In the CBC’s initial response by Alison Broddle, CBC’s Senior Director of Current Affairs, the broadcaster acknowledged the complaints lodged by HonestReporting Canada but did not agree that the episode featured an imbalance. In light of this problematic reply, HonestReporting Canada requested a further review by the Ombudsman to arbitrate our concerns, which was granted and validated.
In this subsequent review, CBC’s Ombudsman acknowledged arguably the biggest problem in the episode: that both guests on the program parroted the anti-Israel allegation that the Jewish State has little claim to calling hummus part of its identity.

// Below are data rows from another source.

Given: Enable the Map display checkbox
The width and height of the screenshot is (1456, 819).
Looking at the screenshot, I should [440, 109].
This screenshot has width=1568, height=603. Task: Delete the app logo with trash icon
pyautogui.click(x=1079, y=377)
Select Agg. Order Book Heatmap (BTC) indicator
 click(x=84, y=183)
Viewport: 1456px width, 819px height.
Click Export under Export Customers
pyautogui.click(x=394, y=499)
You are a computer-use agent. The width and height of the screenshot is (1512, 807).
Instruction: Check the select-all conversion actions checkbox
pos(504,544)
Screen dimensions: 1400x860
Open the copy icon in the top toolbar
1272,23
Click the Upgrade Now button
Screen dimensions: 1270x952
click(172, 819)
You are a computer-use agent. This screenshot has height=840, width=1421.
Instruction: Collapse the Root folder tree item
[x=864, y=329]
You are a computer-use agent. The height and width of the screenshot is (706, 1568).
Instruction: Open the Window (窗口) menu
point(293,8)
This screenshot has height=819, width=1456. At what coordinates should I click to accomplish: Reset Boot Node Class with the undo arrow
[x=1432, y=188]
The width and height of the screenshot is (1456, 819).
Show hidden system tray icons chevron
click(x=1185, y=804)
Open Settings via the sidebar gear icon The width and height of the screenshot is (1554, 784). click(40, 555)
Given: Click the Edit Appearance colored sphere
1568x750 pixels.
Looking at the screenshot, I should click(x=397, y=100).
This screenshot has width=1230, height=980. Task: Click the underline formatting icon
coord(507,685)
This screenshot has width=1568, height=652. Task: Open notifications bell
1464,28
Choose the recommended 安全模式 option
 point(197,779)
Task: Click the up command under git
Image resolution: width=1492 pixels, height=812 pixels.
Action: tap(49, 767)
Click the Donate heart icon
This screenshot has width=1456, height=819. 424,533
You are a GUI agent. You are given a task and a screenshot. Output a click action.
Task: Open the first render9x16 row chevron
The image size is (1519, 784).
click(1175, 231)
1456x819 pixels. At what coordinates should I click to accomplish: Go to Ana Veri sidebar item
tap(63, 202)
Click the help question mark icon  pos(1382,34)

“…it seemed to me that most listeners would expect the program to deliver…and assess why both Palestinians and Israelis claim hummus as their own. I also believe it likely that listeners would assume that the two speakers were there to represent a ‘side.’ But that is not what they heard,” Nagler wrote in his review.
Nagler continued his critique of the episode, writing “The two guests were perfectly entitled to have those views and make those statements, but for a listener primed by the introduction to learn about the ‘debate,’ balanced programming it was not.”
He also pointed out in one case, the host Mohyeddin gave a leading question to the Israeli speaker which “amplified the sense that the program was not balanced.”
Clearly, the problems with this episode of Unforked were manifold, and fortunately, the CBC’s Ombudsman recognized this. In his review, he wrote that “The issue is that CBC seemed to promise us one kind of discussion, but in reality gave us another. As a result, this episode did not meet the expectation of balance outlined in CBC’s Journalistic Standards and Practices.”
The problems, as outlined in HonestReporting Canada’s original alert, and then its subsequent complaint to the CBC were both the lack of balance in the episode’s guests, as well as the overt anti-Israel bias as displayed by the program’s host.
Though the CBC Ombudsman report comes more than eight months after the Unforked episode aired, it is a powerful lesson that problematic anti-Israel content can present itself, not just in traditional news coverage of the Middle East, but even in discussions of apolitical issues like of one of the region’s most favourite foods: hummus.
Importantly, the Ombudsman’s report is a testament to the power and impact of HonestReporting Canada’s subscribers who speak out against problematic anti-Israel coverage and who helped to raise awareness of this problematic episode to CBC management.